The Company is a Cayman exempt company, formed as a blank check company for the purpose of entering into a merger, share exchange, asset acquisition, share purchase, recapitalization, reorganization or similar business combination with one or more businesses or entities. The Company intends to focus its search on businesses throughout Asia. However, the Company will not undertake an initial business combination with any entity based in or with its principal business operations in Mainland China, Hong Kong or Macau.
EarlyBirdCapital, Inc. is acting as the book-running manager for the offering. The Company has granted the underwriters a 45-day option to purchase up to an additional 900,000 units at the initial public offering price to cover over-allotments, if any. The offering is being made only by means of a prospectus. Copies of the prospectus may be obtained, when available, from EarlyBirdCapital, Inc., 366 Madison Avenue, 8 th Floor, New York, New York 10017, Attention: Syndicate Department, or (212) 661-0200.
A registration statement relating to these securities was filed with the Securities and Exchange Commission (the “SEC”) and was declared effective on May 14, 2026. This press release shall not constitute an offer to sell or the solicitation of an offer to buy, nor shall there be any sale of these securities in any state or jurisdiction in which such an offer, solicitation or sale would be unlawful prior to registration or qualification under the securities laws of any such state or jurisdiction.
FORWARD-LOOKING STATEMENTS
This press release contains statements that constitute “forward-looking statements.” No assurance can be given that the offering discussed above will be completed on the terms described, or at all, or that the net proceeds of the offering will be used as indicated in the offering prospectus.

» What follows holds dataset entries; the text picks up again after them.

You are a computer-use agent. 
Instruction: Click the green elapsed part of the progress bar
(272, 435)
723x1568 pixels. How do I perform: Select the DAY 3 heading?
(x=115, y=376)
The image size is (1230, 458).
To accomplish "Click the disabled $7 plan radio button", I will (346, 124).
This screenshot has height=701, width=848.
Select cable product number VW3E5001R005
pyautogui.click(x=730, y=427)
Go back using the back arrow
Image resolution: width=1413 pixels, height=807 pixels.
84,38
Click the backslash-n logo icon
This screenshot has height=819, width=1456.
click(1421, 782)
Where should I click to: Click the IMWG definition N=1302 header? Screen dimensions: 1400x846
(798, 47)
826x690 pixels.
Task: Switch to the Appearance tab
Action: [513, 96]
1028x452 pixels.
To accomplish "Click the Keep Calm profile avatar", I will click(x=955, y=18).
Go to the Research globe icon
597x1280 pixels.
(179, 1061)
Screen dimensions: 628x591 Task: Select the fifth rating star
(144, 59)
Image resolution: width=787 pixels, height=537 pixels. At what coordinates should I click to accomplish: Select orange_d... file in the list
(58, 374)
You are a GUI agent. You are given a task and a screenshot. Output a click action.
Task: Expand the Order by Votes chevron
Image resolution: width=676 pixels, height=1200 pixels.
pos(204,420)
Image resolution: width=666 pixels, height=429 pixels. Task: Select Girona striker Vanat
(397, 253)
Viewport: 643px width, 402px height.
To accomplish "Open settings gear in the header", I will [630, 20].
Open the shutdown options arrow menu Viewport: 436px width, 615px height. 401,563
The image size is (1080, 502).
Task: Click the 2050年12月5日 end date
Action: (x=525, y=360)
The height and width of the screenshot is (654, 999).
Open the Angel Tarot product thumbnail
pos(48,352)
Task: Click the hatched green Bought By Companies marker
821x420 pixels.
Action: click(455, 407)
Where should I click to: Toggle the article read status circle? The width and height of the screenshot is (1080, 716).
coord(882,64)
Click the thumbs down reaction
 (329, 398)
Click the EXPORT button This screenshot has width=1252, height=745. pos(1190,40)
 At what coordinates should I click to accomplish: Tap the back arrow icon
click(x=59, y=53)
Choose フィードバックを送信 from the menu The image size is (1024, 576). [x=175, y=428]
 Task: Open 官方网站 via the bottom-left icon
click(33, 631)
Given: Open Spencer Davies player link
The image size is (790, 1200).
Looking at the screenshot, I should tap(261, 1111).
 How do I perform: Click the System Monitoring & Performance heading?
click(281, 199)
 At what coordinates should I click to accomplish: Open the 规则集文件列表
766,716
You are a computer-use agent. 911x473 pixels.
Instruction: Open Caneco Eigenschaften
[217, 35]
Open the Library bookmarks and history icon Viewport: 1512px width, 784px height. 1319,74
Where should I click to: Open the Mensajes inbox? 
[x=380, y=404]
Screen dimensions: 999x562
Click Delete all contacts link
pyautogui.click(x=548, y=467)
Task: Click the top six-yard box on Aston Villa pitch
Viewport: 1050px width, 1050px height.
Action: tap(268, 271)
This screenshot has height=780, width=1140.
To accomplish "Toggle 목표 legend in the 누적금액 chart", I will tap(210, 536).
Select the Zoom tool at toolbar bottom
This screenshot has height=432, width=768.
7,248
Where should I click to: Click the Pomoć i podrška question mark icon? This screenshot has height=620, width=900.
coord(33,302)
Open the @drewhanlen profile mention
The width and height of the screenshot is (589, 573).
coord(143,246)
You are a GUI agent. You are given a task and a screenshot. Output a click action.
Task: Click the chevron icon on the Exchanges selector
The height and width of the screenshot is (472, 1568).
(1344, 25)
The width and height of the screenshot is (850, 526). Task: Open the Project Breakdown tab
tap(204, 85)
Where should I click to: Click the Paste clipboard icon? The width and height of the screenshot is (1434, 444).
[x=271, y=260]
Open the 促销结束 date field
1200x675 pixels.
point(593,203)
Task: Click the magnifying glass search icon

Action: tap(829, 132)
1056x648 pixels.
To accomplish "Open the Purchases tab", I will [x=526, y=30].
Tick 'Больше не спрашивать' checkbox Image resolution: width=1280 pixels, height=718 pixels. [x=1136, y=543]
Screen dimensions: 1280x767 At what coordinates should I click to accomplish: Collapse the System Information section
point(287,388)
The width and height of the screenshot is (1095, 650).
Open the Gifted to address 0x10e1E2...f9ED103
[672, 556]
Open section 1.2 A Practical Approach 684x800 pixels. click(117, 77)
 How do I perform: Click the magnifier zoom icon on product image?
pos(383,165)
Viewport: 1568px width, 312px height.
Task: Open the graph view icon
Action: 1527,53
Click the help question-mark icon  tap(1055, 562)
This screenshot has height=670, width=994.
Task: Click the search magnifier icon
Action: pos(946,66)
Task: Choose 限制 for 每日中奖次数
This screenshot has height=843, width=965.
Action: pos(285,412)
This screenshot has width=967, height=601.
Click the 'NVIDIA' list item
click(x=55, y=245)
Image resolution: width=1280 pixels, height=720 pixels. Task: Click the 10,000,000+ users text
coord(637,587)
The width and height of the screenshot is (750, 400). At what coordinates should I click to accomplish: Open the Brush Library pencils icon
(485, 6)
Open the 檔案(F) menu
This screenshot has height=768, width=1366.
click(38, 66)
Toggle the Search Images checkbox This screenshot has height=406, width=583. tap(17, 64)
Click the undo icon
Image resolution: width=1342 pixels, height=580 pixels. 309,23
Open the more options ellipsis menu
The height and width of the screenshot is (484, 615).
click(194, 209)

Forward-looking statements are subject to numerous conditions, many of which are beyond the control of the Company, including those set forth in the Risk Factors section of the Company’s registration statement and preliminary prospectus for the offering filed with the SEC. Copies are available on the SEC’s website, www.sec.gov . The Company undertakes no obligation to update these statements for revisions or changes after the date of this release, except as required by law.